Is she a “waiting one”? This is what they call people waiting for the Russian “liberators” here. In Kramatorsk and Sloviansk, we were assured there were plenty of “waiting ones” here. Almost every second person was said to be like that. But we never met them. Except for perhaps an older woman we spoke to at the site of another shelling of a residential area. She advised us to study history, particularly to remember King Sigismund. She was convinced he was responsible for this mess and not “poor Russians who are always blamed for everything.”

The centre of Kramatorsk is built in straight lines to almost look like a sea battle game field. The missiles arrived a kilometre, five hundred meters, two hundred from us— miss, miss, miss. We felt shrinking inside because the next missile could mean “hit” or “sink” to us; we were as helpless as little painted ships. And all the protection is a closet and a carpet covering the windows. The shells miss you but not others. Each time we came to a shelling site, we saw these deaths.

Valentina Nikolaevna turned out to be a follower of the Jehovah’s Witnesses church (here we sighed with relief). Of course, she did not eagerly wait for the Russians to come. She knew what they were doing in Russia with her co-religionists, about the many prison terms they received, about torture. And she did not believe Russian propaganda. She trusted eyewitnesses and facts. For example, an acquaintance of Valentina Nikolaevna, a follower of the same church, was in the Mariupol Drama Theater at the time of the Russian airstrike:

– They shouldn’t lie that there was no shelling and no civilians inside!

“Freken Bock” considers Putin the embodiment of evil in the world, a satanic offspring.

And she does not leave Kramatorsk because she is ready to go to the next world. Ready to go there dressed smart and cheerful. However, Valentina Nikolaevna coquettishly tells us about her younger friend, immediately adding that “the church approves of their friendship.” And fixes his hat.

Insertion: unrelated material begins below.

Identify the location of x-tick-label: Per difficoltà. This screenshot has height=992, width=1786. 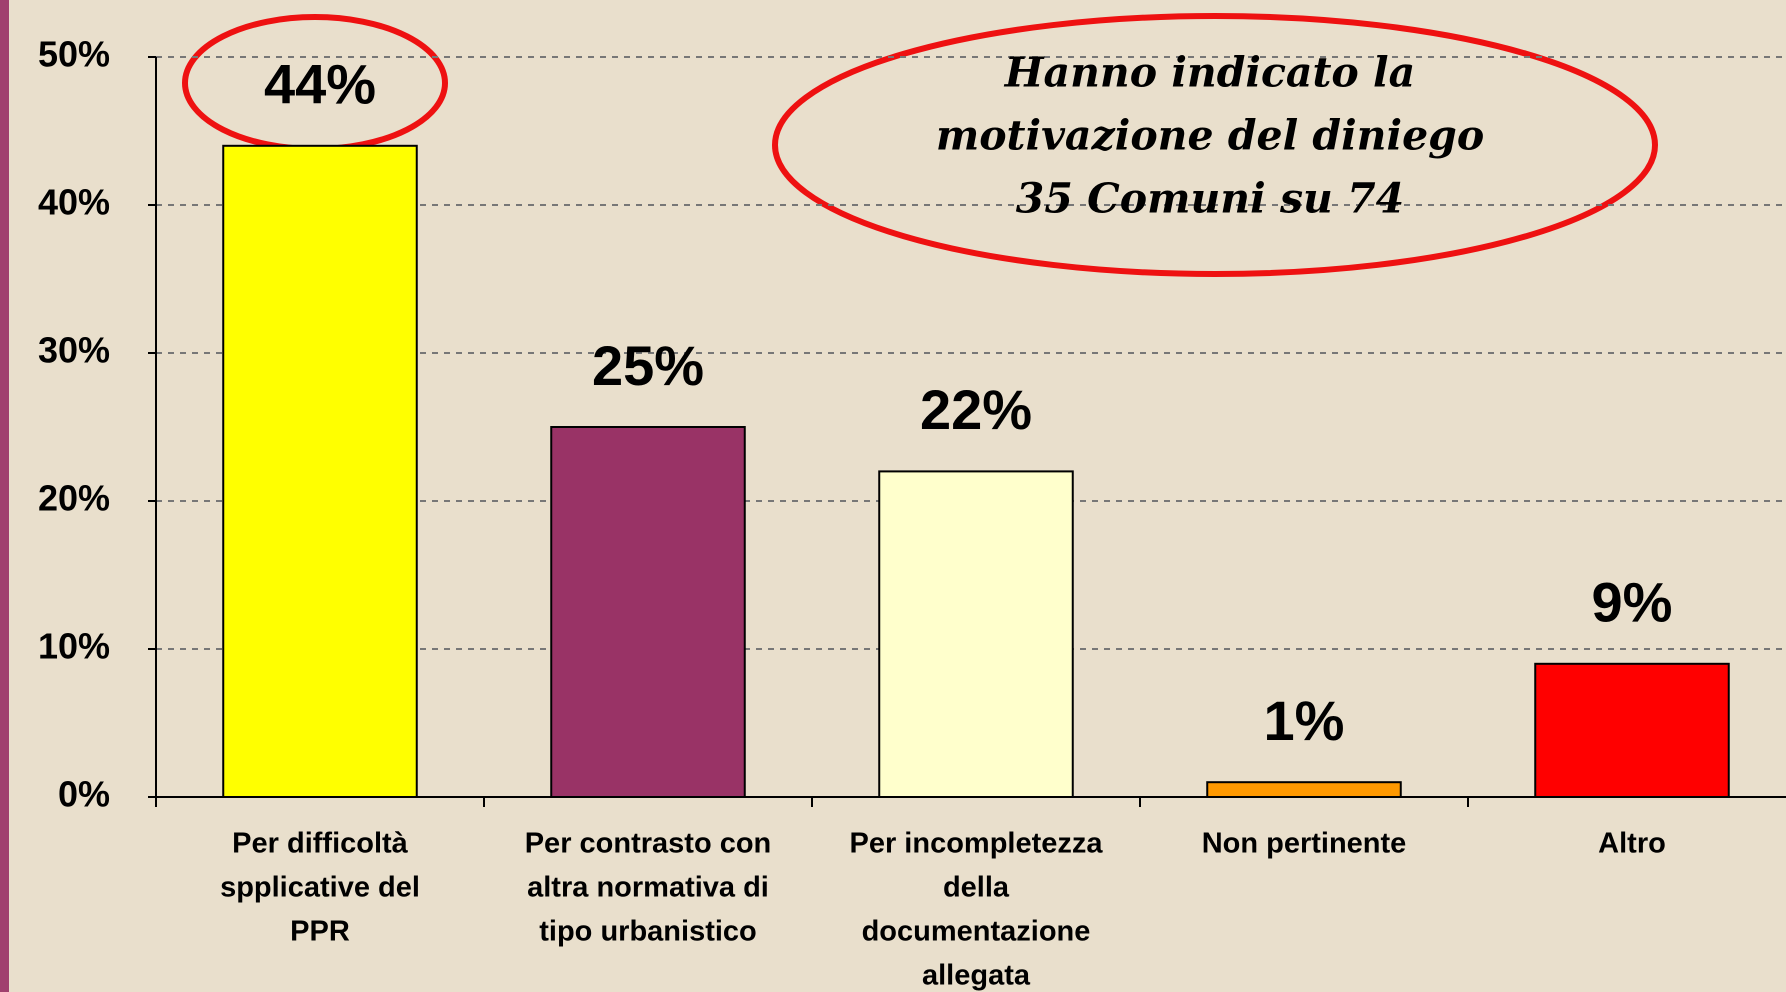
(320, 844).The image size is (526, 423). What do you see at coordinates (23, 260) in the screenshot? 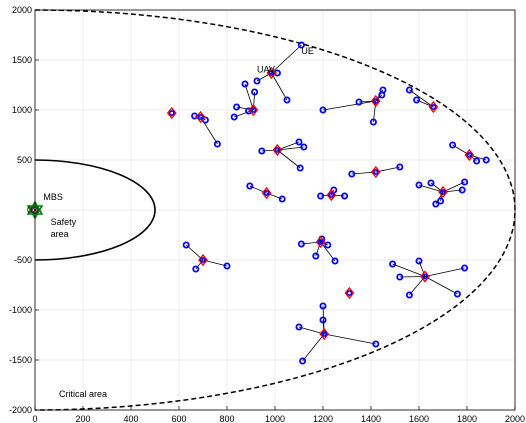
I see `y-tick-label: -500` at bounding box center [23, 260].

“I do not envy the enemy who wants to break into our city.”

The perception of Donbas, even within Ukraine, is a set of stereotypes. When confronted with reality, stereotypes often crack and crumble.

“The city had changed internally compared to 2014 when the war had just begun,” says Valeria Pimkina, a resident who has volunteered from the first days of the invasion. “When we faced war again, we didn’t sit on our asses in fright. On the contrary, we have become active. On the go, we learned a lot, alerted people abroad, searched and found what we needed. 

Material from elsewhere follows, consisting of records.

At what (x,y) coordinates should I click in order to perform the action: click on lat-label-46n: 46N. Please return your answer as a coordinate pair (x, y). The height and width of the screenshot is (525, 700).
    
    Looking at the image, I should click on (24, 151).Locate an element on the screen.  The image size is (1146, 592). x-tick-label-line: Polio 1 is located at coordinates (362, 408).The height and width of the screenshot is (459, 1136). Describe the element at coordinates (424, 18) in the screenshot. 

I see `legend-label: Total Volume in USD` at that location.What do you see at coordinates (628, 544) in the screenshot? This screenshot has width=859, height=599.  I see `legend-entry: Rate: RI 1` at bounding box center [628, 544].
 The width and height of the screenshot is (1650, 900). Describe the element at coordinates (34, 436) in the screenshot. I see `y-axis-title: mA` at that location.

Local volunteer Valeria Pimkina with her daughter. Photo from Valeria’s archive

We remembered to hug each other often. Then we were surprised when we saw a mountain of sleeping bags, mats, axes and shovels people had collected. Old ladies carried pillows and blankets; business people brought money. We poured Molotov cocktails into bottles through watering cans and plugged them with rags. We work in harmony and with anger.

I see the look in the eyes of everyone and do not envy the enemy who wants to break into our city,” continues Valeria. And she goes on destroying the stereotypes:

– When we win, I will go to Europe for a vacation. First, I’ll go to a gay parade. I will enjoy bright costumes and sincere smiles from people of all ages, genders and nationalities. I will hug people, take stupid selfies, and maybe even climb on a platform and dance there. Then I’ll go to a rave, to some Armin Van Buren concert. I’ll drink energy drinks all night and dance. And then I’ll go to a rastaman party where they smoke and listen to reggae. And I’ll lie next to others, look at all this disarray and enjoy life. Here is my wish list. Maybe not quite the right fit for a mother of two, but that’s what it is.

Kramotorsk. Photo: Georgy Ivanchenko

Perhaps the empty streets of Kramatorsk are also a message to the “Russian world”. It is not as dangerous here as in Kharkiv or Mykolaiv, but people leave the city much more en masse. The Ukrainian army must be able to beat the enemy without fear of hurting the civilian population.